Barry, along with many in his community, considers this erroneous city planning negligent at best, a grave injustice at worst. “There is a Bojangles monument in one of the black neighborhoods,” he says, “but there’s nothing for the people whose backs and arms and legs were ultimately used to make those people filthy fucking rich — blacks, indentured whites, poor people, etc. I challenge people in 2009, ‘Whitey,’ just like me. How would you feel if your family member was buried below a parking lot?”
Barry turned his feelings into a song that shed light on the controversial subject. “I kept wondering if people knew the name Gabriel Prosser,” he says. He soon performed “Prosser’s Gabriel” on a local public radio station, and he was honored when Gabriel’s descendants contacted Barry and used the song and lyrics in their annual commemoration of the uprising.
“The question is: Where do we go from there? I give it a 1–2-year cap. If there isn’t a monument where Gabriel was buried, I’m going to hire a sculpture and I’m going to get a film crew, and alert the media and cement that motherfucker into the ground.” He says earnestly, “I want things to be right — to acknowledge the ills around us and praise the beauty of change.”
Though “Prosser’s Gabriel” is based in local politics and history, like many of Barry’s songs, it has a universal message. “It’s relevant to the secret histories everywhere we live,” he says.
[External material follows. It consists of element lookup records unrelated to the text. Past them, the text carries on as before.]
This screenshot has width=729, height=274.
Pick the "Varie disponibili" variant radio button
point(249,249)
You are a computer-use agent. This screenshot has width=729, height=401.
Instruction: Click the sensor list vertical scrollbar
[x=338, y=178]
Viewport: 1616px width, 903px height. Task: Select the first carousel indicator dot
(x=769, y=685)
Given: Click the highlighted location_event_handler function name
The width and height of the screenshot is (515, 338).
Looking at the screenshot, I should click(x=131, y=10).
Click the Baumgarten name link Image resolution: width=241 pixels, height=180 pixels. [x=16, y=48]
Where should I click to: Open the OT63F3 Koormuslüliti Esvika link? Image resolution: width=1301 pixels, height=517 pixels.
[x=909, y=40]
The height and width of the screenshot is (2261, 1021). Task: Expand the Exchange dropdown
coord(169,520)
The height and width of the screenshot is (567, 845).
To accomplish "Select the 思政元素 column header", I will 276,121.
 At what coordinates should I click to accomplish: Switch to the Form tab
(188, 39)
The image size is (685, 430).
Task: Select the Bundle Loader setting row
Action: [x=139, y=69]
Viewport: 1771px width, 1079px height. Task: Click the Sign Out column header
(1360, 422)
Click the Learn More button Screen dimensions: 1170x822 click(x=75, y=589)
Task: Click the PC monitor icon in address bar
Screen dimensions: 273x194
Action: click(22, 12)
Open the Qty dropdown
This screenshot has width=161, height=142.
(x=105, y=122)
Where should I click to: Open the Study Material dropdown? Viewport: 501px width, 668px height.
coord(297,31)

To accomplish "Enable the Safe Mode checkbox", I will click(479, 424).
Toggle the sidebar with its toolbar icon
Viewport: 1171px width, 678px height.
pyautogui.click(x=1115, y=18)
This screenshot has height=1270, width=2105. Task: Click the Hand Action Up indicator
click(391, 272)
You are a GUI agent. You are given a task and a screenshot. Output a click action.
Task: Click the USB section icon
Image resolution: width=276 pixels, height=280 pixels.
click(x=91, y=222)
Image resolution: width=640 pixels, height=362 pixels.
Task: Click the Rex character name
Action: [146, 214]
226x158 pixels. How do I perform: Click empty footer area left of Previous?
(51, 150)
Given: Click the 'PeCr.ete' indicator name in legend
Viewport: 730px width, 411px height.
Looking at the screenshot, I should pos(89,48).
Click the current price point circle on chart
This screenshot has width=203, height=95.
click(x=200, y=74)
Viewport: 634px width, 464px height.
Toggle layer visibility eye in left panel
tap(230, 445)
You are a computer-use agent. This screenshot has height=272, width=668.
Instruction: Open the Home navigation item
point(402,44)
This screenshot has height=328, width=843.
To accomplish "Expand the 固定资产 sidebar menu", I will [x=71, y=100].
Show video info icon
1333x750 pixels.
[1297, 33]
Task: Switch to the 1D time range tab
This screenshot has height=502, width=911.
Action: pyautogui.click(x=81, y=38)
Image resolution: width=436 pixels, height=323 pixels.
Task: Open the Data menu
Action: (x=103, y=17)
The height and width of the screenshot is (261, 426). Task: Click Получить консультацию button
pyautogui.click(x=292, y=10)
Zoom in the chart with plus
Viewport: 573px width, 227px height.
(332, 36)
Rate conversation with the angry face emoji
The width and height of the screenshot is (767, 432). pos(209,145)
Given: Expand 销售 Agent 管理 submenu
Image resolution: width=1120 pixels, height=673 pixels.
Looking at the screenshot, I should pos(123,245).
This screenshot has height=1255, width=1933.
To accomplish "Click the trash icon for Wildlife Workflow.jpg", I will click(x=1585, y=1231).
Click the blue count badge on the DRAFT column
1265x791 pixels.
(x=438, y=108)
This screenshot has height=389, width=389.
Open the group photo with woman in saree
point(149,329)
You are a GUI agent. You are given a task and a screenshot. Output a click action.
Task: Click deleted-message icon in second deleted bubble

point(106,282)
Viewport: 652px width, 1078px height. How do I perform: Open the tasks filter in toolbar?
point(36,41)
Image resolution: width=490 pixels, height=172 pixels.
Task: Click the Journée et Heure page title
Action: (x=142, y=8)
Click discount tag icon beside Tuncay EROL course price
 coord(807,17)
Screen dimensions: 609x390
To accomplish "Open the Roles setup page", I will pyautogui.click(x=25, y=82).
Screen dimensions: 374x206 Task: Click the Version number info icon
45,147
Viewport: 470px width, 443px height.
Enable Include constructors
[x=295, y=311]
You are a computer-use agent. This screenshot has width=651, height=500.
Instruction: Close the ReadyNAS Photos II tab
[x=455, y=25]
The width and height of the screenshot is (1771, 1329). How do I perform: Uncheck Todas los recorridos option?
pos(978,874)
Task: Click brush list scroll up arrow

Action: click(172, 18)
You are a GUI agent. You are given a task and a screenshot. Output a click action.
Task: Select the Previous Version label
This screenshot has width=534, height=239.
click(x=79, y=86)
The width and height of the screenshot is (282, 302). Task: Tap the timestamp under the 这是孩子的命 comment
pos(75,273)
Barry points to Howard Zinn’s A People’s History school of thought, which takes a look at historical events from a point of view different than the mainstream high-school-textbook accounts.
“That’s where great stories and films and music comes from, flipping the perspective,” he says. “Step into someone else’s shoes; it makes it more interesting. I’m a firm believer in what Woodie Guthrie says: ‘You look around; there’s plenty to write about.’” Along with the positive reception he got from Gabriel’s descendants, Barry received E-mails from listeners from different parts of the world who were prompted to do research on their communities and found out some interesting facts in the process.
Barry maintains this observational, open-minded outlook wherever he goes. He describes a recent trip around the Northeast, which he (uncharacteristically) began by Amtrak.
“There’s nothing better than sitting in the dining car listening to these big swinging dicks from the financial world talking about how to manipulate their coworkers, then being in Williamsburg with guys with ironic mustaches and women with the most incredible bodies you’ve ever seen,” he says.
“Then taking the Chinatown bus down to Philly, ending up in a scummy neighborhood, and finally riding a freight train to Richmond. By the time I got there, I looked like a homeless person, and when I got off the train, no one will talk to me because they think I’m going to ask them for something. From start to finish, the trip is a mind fuck.”
No matter how far he travels, though, Barry’s heart remains in Richmond, and his mind is set on improving the world around him. “It goes back to ‘Prosser’s Gabriel’ — the way people treat one another,” he says. “It became a thought, and for me, it came out in a song.”